In this strange video, BBG reader Sergio demonstrates a device that can detect monitor radiation from an old CRT and represent it as noise. While there are security-related uses for such a thing, here it instead plays the tune generated by patterns of on-screen light.



The music selection is appropriate, seeing as the usual name for the capture of these kinds of emissions is TEMPEST.
http://en.wikipedia.org/wiki/TEMPEST
http://www.erikyyy.de/tempest/
The Download is there, for anybody who still has a CRT and an AM radio.
Third movement from Beethoven’s “Tempest” piano sonata.
The “strange device” is probably just an AM radio, picking up the switching transients.
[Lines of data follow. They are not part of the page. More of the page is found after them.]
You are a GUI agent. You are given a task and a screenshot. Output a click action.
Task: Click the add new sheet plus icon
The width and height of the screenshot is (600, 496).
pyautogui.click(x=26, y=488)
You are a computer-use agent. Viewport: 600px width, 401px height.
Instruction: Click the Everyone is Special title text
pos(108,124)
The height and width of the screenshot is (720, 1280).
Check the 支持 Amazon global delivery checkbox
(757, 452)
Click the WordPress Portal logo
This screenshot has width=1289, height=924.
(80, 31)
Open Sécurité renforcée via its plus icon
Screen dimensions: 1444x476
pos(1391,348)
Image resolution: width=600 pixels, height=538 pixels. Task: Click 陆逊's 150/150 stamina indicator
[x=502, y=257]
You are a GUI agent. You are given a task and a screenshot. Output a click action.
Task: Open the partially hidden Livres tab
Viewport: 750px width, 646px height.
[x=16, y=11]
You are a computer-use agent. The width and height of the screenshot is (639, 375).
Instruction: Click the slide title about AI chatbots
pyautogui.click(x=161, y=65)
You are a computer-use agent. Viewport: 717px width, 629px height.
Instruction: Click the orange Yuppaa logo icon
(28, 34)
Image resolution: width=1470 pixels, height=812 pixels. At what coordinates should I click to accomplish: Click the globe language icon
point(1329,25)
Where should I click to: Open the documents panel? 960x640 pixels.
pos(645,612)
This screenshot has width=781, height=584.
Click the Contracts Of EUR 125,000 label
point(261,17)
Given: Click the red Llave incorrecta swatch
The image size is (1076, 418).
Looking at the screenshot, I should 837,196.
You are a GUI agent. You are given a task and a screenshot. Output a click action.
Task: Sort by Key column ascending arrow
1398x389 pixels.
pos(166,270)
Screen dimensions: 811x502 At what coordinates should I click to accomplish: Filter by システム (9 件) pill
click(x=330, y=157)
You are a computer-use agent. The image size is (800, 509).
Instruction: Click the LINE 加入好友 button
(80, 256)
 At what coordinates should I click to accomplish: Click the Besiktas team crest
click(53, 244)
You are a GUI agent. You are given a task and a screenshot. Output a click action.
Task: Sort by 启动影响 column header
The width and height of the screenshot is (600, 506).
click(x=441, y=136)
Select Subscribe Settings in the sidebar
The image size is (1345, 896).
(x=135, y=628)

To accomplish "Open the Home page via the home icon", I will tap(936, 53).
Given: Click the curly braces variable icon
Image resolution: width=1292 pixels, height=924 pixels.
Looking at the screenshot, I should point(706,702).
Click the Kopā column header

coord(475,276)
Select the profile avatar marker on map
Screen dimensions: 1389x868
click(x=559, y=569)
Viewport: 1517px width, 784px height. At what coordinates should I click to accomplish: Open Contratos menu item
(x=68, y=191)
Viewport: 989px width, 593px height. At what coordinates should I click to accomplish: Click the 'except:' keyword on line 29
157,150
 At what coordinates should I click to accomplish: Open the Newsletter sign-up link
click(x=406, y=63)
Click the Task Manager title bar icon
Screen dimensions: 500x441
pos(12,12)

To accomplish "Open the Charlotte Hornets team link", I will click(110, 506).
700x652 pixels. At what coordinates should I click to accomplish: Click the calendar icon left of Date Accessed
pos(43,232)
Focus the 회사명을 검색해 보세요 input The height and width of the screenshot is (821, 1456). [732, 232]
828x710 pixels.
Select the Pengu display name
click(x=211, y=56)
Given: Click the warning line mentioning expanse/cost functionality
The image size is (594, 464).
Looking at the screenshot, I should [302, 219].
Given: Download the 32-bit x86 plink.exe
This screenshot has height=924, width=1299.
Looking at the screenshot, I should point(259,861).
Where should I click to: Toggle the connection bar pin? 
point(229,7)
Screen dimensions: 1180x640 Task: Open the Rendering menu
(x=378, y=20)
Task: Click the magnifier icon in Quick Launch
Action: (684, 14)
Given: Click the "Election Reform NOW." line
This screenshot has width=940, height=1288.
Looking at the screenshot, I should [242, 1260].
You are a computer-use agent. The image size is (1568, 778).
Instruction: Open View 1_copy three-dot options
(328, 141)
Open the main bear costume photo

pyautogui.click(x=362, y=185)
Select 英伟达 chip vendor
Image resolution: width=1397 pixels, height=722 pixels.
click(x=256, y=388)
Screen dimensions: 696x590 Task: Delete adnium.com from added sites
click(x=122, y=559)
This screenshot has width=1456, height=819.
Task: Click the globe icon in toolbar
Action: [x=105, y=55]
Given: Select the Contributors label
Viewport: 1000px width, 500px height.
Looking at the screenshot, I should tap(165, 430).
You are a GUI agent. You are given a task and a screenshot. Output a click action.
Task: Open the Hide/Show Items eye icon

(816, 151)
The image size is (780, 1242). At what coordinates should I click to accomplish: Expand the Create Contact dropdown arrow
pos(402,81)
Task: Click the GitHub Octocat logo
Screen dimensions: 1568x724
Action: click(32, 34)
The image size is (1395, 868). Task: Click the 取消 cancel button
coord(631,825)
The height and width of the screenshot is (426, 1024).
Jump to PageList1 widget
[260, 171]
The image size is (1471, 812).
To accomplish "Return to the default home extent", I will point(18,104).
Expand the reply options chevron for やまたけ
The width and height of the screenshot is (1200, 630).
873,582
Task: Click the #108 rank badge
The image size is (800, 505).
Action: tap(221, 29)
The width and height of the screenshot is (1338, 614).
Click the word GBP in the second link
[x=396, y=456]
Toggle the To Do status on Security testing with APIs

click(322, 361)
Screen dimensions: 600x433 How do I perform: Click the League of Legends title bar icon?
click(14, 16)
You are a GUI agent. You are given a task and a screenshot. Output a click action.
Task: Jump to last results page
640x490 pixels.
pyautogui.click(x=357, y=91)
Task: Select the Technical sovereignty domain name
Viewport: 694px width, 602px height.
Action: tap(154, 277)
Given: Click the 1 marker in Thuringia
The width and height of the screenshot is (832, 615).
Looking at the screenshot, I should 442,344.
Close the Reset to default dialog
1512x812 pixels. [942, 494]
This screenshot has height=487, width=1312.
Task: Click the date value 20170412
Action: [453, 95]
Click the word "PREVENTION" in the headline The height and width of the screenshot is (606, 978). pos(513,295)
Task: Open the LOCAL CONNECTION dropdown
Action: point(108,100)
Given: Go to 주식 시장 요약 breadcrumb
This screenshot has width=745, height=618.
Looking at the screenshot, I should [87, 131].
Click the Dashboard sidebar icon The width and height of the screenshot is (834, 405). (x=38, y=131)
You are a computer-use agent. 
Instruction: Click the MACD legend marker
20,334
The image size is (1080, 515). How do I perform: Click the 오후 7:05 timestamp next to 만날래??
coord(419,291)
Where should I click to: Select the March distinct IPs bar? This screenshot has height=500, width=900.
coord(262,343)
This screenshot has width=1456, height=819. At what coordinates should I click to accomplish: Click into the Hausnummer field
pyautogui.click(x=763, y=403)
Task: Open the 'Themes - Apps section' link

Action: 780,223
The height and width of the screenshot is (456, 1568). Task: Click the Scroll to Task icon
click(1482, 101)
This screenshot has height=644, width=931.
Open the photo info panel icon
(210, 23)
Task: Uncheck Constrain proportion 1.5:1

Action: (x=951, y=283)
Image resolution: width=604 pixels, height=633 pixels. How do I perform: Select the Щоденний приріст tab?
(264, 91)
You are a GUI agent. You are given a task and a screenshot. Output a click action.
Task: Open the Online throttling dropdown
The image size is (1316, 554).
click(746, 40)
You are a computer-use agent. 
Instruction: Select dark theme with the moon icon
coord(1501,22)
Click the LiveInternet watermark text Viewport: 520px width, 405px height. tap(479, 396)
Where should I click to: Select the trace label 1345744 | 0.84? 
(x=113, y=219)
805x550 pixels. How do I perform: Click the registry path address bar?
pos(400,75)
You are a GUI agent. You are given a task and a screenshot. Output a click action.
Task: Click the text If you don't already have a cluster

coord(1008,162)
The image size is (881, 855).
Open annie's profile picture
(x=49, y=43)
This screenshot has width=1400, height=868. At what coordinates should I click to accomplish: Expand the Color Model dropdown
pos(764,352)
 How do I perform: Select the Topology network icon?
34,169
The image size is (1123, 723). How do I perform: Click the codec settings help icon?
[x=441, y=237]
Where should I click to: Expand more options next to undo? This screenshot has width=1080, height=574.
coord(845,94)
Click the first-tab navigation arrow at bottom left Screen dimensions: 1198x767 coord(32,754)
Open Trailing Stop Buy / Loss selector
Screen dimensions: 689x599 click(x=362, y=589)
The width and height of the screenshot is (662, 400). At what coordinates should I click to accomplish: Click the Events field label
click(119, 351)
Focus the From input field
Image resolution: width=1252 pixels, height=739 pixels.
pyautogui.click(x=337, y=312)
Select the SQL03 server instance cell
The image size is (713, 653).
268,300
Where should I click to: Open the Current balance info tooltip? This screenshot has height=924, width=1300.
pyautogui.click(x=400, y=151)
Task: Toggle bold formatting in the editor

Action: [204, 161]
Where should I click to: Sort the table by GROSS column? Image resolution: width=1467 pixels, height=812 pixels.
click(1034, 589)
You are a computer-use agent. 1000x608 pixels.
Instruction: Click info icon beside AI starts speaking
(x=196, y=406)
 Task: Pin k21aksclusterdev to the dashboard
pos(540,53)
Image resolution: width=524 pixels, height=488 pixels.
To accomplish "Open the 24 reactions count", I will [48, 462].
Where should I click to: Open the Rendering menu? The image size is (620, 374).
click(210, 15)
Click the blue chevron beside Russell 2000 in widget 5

At one point in the computer’s evolution this was briefly popular as a debugging tool; with experience you could hear which loop your program was in, and thus get a sense of when it wasn’t where you thought it should be.
leno’s lame.
so’s that choad.
one strike for boing-boing.
After hearing that I half expect some old computerized voice to start reciting numbers in German.
INFERNAL BOX OF MADNESS
this is simply the reverse of what I used to do as a 10 year old: plugging the RCA jacks from my stereo into the Video In jacks of a monitor or TV. You could then visualize the sound waves and they appeared as bars. Thicker bars were lower notes, thinner bars were higher. Brighter was louder, dimmer was softer, etc.
What they’ve done here is just put the bars up an then use the fact that a CRT is incredibly leaky to convert it back to sound. Oddly, I did this as a child by using a video camera to record the visualization on the monitor and then playing the video back out through a stero in order to hear it. Sounded like crap, but your could make out what it was.